### DATA:
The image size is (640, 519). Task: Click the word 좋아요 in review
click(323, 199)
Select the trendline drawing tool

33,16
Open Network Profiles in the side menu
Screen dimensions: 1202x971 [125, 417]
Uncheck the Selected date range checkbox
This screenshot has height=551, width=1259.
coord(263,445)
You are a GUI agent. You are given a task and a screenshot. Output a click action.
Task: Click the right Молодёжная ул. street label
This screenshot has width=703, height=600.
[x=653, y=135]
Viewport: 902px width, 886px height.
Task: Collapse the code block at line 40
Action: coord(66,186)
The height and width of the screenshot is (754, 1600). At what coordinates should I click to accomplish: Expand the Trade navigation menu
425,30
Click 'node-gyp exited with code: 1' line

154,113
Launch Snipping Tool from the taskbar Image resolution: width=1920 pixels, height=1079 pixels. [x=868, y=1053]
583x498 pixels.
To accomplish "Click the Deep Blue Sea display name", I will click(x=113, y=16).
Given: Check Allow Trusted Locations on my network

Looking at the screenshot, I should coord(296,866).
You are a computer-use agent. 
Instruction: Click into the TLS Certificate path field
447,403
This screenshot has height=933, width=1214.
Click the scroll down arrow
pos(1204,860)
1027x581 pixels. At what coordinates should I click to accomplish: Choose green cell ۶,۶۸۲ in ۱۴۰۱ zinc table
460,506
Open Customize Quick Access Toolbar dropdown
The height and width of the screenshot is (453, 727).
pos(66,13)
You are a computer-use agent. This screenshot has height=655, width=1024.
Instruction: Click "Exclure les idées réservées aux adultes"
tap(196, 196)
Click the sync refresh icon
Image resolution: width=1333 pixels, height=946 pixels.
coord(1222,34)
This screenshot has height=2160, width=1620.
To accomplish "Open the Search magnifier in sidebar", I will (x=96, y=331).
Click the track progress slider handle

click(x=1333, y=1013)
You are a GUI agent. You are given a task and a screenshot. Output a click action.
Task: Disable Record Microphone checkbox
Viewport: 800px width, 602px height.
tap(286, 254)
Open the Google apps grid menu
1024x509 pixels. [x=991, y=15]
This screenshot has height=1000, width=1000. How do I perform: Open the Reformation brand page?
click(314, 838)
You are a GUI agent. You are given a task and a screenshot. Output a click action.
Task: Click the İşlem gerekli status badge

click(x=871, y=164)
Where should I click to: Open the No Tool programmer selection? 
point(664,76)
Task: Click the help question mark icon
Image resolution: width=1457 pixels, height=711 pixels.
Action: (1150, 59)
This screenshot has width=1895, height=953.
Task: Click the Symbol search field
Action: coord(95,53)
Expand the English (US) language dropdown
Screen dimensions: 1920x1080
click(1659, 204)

### TASK ITEM:
Could you retype every record above exactly as it appears?

### SOLUTION TO THIS TASK:
The image size is (640, 519). Task: Click the word 좋아요 in review
click(323, 199)
Select the trendline drawing tool

33,16
Open Network Profiles in the side menu
Screen dimensions: 1202x971 [125, 417]
Uncheck the Selected date range checkbox
This screenshot has height=551, width=1259.
coord(263,445)
You are a GUI agent. You are given a task and a screenshot. Output a click action.
Task: Click the right Молодёжная ул. street label
This screenshot has width=703, height=600.
[x=653, y=135]
Viewport: 902px width, 886px height.
Task: Collapse the code block at line 40
Action: coord(66,186)
The height and width of the screenshot is (754, 1600). At what coordinates should I click to accomplish: Expand the Trade navigation menu
425,30
Click 'node-gyp exited with code: 1' line

154,113
Launch Snipping Tool from the taskbar Image resolution: width=1920 pixels, height=1079 pixels. [x=868, y=1053]
583x498 pixels.
To accomplish "Click the Deep Blue Sea display name", I will click(x=113, y=16).
Given: Check Allow Trusted Locations on my network

Looking at the screenshot, I should coord(296,866).
You are a computer-use agent. 
Instruction: Click into the TLS Certificate path field
447,403
This screenshot has height=933, width=1214.
Click the scroll down arrow
pos(1204,860)
1027x581 pixels. At what coordinates should I click to accomplish: Choose green cell ۶,۶۸۲ in ۱۴۰۱ zinc table
460,506
Open Customize Quick Access Toolbar dropdown
The height and width of the screenshot is (453, 727).
pos(66,13)
You are a computer-use agent. This screenshot has height=655, width=1024.
Instruction: Click "Exclure les idées réservées aux adultes"
tap(196, 196)
Click the sync refresh icon
Image resolution: width=1333 pixels, height=946 pixels.
coord(1222,34)
This screenshot has height=2160, width=1620.
To accomplish "Open the Search magnifier in sidebar", I will (x=96, y=331).
Click the track progress slider handle

click(x=1333, y=1013)
You are a GUI agent. You are given a task and a screenshot. Output a click action.
Task: Disable Record Microphone checkbox
Viewport: 800px width, 602px height.
tap(286, 254)
Open the Google apps grid menu
1024x509 pixels. [x=991, y=15]
This screenshot has height=1000, width=1000. How do I perform: Open the Reformation brand page?
click(314, 838)
You are a GUI agent. You are given a task and a screenshot. Output a click action.
Task: Click the İşlem gerekli status badge

click(x=871, y=164)
Where should I click to: Open the No Tool programmer selection? 
point(664,76)
Task: Click the help question mark icon
Image resolution: width=1457 pixels, height=711 pixels.
Action: (1150, 59)
This screenshot has width=1895, height=953.
Task: Click the Symbol search field
Action: coord(95,53)
Expand the English (US) language dropdown
Screen dimensions: 1920x1080
click(1659, 204)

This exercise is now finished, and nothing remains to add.